Now regularly televised by BBC3.142, these days the title of The UK’s Most Pointless Politician is a hotly contested field. In fact, such is the competition for the title that the award has – over the last few contests become divided into several categories. This enables the judges have some chance of picking winners – or more accurately in the spirit of the competition – losers.
Obviously, the UK has a long and distinguished history of championing the useless and pointless. Hence the undercurrents of national suspicion and unease whenever a British person is good at something, especially sport.
For, as every British school-age potential worker drone is well aware winning is for losers.
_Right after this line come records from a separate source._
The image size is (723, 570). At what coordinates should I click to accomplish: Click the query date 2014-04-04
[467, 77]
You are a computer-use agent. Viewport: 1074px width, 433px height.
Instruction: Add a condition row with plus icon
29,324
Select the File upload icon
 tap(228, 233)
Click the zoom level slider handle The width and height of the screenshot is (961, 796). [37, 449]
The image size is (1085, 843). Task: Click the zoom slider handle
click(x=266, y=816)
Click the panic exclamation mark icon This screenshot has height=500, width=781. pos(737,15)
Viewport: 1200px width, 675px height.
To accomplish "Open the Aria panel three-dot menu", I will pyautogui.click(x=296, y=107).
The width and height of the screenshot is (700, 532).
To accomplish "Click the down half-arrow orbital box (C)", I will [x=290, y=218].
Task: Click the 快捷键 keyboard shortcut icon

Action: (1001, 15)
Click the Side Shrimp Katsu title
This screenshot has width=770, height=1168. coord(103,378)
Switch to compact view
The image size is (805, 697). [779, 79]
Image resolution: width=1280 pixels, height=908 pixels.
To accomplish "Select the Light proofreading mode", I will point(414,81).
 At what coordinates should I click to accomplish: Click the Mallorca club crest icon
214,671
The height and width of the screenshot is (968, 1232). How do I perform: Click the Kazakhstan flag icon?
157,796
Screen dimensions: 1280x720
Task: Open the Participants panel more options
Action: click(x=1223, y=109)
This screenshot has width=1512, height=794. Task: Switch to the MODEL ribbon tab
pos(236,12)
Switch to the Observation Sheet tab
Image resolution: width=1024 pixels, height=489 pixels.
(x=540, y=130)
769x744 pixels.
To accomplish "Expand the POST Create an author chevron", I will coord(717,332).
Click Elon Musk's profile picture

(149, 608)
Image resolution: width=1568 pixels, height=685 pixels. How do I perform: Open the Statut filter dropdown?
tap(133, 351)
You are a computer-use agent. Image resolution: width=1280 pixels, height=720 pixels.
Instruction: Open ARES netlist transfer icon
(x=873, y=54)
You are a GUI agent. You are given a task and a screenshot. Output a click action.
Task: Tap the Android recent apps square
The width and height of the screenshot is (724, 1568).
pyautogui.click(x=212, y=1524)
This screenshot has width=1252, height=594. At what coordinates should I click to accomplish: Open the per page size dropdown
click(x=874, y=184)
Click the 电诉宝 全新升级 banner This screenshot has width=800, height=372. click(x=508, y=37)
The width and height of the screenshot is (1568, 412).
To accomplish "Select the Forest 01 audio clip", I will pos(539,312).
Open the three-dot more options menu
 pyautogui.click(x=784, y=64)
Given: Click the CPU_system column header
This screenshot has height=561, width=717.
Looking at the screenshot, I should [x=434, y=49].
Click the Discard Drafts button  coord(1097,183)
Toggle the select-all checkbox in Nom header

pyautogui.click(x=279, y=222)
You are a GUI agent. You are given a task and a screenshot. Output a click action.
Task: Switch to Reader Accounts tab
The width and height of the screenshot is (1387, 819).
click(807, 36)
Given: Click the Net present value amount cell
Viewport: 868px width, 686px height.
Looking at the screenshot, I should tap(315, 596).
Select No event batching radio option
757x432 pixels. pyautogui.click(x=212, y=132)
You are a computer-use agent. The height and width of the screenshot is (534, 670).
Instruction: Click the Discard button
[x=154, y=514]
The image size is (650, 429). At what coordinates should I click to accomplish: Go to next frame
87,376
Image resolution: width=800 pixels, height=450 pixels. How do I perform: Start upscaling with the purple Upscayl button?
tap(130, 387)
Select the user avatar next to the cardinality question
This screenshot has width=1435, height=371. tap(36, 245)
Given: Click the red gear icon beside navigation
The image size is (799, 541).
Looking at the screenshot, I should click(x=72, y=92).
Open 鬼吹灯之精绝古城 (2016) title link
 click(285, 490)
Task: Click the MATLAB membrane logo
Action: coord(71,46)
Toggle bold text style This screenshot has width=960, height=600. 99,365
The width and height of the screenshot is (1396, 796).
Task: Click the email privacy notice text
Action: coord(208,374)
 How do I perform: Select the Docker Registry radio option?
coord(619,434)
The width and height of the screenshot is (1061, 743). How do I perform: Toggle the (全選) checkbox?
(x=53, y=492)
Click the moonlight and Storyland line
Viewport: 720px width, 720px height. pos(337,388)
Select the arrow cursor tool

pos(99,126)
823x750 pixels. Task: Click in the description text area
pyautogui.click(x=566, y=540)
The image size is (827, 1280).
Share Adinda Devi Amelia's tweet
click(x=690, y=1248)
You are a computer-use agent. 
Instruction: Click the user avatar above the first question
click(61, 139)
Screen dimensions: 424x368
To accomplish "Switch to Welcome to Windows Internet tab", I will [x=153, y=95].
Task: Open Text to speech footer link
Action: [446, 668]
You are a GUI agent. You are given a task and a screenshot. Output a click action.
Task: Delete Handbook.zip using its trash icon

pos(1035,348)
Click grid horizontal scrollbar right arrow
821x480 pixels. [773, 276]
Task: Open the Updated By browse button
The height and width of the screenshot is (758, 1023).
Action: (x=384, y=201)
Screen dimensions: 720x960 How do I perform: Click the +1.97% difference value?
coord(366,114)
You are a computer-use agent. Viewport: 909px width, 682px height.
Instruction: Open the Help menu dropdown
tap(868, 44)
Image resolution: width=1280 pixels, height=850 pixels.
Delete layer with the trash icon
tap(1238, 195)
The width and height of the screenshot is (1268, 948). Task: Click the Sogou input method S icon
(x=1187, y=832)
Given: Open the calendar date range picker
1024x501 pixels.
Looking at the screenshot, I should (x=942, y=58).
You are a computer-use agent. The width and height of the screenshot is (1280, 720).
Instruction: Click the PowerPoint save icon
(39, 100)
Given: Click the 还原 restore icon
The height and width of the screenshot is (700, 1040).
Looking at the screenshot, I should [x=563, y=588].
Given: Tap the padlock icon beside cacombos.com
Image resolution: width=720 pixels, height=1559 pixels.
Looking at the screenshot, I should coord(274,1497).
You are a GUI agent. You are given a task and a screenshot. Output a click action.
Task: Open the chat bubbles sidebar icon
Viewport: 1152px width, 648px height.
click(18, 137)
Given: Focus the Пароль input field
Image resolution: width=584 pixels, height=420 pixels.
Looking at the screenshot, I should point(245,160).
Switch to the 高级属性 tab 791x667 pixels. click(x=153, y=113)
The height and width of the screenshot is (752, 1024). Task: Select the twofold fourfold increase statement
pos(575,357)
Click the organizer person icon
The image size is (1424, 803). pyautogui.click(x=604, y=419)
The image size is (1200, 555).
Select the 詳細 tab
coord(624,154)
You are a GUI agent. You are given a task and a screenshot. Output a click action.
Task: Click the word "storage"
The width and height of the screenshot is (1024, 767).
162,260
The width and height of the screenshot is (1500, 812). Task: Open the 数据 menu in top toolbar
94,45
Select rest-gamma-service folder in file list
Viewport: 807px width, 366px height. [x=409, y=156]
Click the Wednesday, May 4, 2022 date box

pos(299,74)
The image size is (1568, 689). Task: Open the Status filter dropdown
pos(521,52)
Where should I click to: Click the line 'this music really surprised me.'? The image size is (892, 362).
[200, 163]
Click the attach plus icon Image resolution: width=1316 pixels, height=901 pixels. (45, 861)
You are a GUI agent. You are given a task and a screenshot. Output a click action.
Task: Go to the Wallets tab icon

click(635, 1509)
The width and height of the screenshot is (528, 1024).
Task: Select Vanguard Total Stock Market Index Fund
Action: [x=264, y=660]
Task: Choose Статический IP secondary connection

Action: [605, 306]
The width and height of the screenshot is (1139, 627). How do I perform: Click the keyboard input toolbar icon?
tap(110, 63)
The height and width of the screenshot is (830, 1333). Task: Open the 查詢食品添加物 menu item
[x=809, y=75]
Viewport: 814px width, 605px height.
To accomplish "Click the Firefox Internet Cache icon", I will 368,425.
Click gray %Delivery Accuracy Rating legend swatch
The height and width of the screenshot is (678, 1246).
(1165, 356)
Consequently, there are categories for both local and national politicians. There are also several categories for the political camp followers, groupies and other ‘professions’ of questionable value and limited virtue, such as political journalist, think-tank wonk and political researcher. There is, of course, as traditional, a category all of its own for civil servants.
The contest has several rounds, based on the old beauty contest model. In the first round, politicians are judged on their general incompetence, including an interview with the celebrity compere where they can detail their failures. This includes such things as failed business or academic career, their failed marriages and destroyed personal relationships and other such signs of general failure that left them with no alternative but to become politicians. Then there is the venality round where politicians must display just how corruptible they are. They are offered everything from a plain brown envelope stuffed with fivers up to executive board membership of companies guilty of supplying illegal chemical weaponry to despotic regimes. In the final round they are offered a seat at the cabinet table in return for their compliant acquiescence to the party machine.
Then, of course, there is the swimsuit round….
Moving on….
The winner of The UK’s Most Pointless Politician, of course, gets to become Prime Minister of the UK for anything up to three parliamentary terms. If incompetent enough at this the ex-PM goes through to the World Championship and the chance of winning a coveted UN Special envoy to the Middle East position.